=== Supplied information ===

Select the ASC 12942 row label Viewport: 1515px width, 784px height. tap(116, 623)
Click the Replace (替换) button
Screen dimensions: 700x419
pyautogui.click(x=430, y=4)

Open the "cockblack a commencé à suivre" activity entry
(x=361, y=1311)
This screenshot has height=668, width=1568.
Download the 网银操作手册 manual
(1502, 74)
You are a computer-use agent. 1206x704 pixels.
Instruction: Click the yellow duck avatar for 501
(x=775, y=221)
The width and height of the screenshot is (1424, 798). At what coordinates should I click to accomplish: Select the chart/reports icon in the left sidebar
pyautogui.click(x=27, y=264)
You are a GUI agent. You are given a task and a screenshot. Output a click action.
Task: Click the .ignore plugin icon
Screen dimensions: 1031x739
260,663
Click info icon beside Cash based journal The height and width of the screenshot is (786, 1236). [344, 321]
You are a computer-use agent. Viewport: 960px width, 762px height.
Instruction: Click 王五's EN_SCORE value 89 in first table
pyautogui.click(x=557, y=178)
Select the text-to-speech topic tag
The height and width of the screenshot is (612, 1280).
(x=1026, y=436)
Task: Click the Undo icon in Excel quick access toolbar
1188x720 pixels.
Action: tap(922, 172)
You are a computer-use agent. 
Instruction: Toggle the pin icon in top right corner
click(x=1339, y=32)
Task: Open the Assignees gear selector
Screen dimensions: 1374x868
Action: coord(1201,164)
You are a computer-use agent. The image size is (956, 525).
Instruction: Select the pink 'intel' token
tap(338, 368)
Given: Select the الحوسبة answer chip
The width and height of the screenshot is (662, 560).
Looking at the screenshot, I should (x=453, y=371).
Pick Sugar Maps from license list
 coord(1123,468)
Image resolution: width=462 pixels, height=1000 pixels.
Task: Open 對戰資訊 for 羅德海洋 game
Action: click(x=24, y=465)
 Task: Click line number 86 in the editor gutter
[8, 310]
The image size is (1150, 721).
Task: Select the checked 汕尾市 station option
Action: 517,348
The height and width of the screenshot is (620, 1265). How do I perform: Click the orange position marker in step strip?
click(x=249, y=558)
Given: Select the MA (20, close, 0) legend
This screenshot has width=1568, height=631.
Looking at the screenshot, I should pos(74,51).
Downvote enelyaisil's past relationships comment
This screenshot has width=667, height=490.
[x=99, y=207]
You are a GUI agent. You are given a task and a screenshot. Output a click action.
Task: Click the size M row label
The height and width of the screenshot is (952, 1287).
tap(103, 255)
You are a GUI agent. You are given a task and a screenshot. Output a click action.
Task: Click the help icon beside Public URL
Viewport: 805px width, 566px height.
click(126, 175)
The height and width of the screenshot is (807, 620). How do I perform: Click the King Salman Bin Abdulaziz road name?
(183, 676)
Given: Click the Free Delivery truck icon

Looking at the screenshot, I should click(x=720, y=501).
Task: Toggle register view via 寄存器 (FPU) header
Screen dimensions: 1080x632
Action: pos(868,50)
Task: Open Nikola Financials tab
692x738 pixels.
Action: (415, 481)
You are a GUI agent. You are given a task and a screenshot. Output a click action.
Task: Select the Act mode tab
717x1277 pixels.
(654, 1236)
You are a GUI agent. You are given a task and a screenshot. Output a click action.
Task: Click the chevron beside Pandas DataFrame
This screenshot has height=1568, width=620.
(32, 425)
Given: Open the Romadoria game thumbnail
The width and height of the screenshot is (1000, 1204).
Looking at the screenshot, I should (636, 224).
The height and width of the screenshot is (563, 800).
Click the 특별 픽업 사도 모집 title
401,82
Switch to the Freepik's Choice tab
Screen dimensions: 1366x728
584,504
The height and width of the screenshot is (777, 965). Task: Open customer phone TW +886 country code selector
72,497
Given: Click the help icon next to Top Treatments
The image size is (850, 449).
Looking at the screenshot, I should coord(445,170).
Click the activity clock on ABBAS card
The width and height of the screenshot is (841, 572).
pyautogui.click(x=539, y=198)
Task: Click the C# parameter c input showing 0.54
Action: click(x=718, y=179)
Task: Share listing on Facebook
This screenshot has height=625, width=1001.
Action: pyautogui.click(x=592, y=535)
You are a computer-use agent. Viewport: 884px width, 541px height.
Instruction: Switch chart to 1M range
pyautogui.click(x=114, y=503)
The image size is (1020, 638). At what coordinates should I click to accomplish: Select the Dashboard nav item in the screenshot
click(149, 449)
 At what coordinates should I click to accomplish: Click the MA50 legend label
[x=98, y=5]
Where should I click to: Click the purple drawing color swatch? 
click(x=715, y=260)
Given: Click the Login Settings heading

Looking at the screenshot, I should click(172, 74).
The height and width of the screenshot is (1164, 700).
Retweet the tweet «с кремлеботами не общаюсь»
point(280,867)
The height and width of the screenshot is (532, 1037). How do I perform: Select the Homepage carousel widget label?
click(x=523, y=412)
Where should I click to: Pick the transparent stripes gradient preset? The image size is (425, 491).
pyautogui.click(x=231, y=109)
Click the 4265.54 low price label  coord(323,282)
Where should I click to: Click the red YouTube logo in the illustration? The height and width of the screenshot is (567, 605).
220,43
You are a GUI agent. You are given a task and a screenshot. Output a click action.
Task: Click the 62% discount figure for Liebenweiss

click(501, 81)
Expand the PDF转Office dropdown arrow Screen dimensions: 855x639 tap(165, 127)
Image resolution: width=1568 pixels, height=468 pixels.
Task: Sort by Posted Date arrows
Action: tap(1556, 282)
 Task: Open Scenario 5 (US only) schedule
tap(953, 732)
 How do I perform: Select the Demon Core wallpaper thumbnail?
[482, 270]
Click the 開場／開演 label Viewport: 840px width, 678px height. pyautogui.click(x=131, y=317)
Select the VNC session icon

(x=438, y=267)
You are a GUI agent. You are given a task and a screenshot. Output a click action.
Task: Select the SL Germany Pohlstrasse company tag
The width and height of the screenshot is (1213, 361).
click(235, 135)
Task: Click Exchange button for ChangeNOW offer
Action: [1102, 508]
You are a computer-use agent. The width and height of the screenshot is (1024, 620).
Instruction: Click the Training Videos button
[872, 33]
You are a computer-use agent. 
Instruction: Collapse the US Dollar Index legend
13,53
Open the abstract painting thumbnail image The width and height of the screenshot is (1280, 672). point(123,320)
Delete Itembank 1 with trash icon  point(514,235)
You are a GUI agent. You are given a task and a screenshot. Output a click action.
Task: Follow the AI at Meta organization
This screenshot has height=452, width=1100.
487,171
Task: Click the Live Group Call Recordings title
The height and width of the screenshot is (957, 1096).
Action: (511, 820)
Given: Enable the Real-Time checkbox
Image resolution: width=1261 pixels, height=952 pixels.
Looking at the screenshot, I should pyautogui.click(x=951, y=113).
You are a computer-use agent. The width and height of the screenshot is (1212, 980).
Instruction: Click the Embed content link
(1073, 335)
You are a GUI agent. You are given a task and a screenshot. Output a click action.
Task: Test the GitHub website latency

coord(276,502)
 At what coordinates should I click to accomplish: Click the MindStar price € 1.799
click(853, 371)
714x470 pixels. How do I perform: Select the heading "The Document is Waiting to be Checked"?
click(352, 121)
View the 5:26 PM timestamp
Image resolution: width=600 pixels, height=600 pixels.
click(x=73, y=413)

===

# [Task requirements]
Check each line of the records for the word "computer", then state how many lines have it, as a number only.

# [Written answer]
8